Positioning of the lead and generator in X‐ray After the implantation, the positioning of lead and generator was confirmed to be normal

Positioning of the lead in fluoroscopy In the right anterior oblique (RAO) 70‐degree view, there was a space between the lead and sternum that included fat tissue (left); this was the reason for the high DFT. We repositioned the lead to a site closer to the sternum (right). After repositioning, the DFT testing results improved.
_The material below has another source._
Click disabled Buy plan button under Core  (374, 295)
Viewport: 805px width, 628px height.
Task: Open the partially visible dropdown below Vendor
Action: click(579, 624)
RAO, right anterior oblique; DFT, defibrillation threshold Positioning of the lead and generator in X‐ray After the implantation, the positioning of lead and generator was confirmed to be normal

DISCUSSION

In obese patients, the subcutaneous fat tends to be thick and may cause high shock impedance and high DFT. In this case, although the impedance was normalized after repositioning the lead, the entry site of lead was still above the fat because of thick subcutaneous fat. To position the whole lead just above the sternum, we had cut the skin more. In most cases of high DFT, no attempt to reposition the lead or generator is made; instead, the system is changed to a transvenous ICD or is just implanted in the original location.1, 2, 3 However, in such cases, relocating the lead or generator should be attempted as there are cases in which the testing is successful only after changing the position of the system, as was true in our case.4 To see the space between the lead and sternum, we confirmed the lead position by RAO 70, but RAO 90 seems to be better. A computer simulation indicated that subcoil fat, subgenerator fat, and anterior positioning of an S‐ICD generator all affected high estimated shock impedance and DFT.5 This computer simulation result may support our speculation as to the cause of the high DFT, which was reduced after repositioning the lead in our case.

CONCLUSIONS

We report a case in which repositioning the S‐ICD lead improved both high shock impedance and high DFT. During implantation of an S‐ICD, the positional relationship of the lead and sternum needs to be checked by fluoroscopy, especially for obese patients. If there is a wide space between them, repositioning of the lead to a site just above the sternum should be attempted.

CONFLICT OF INTEREST

Authors declare no Conflict of Interests for this article.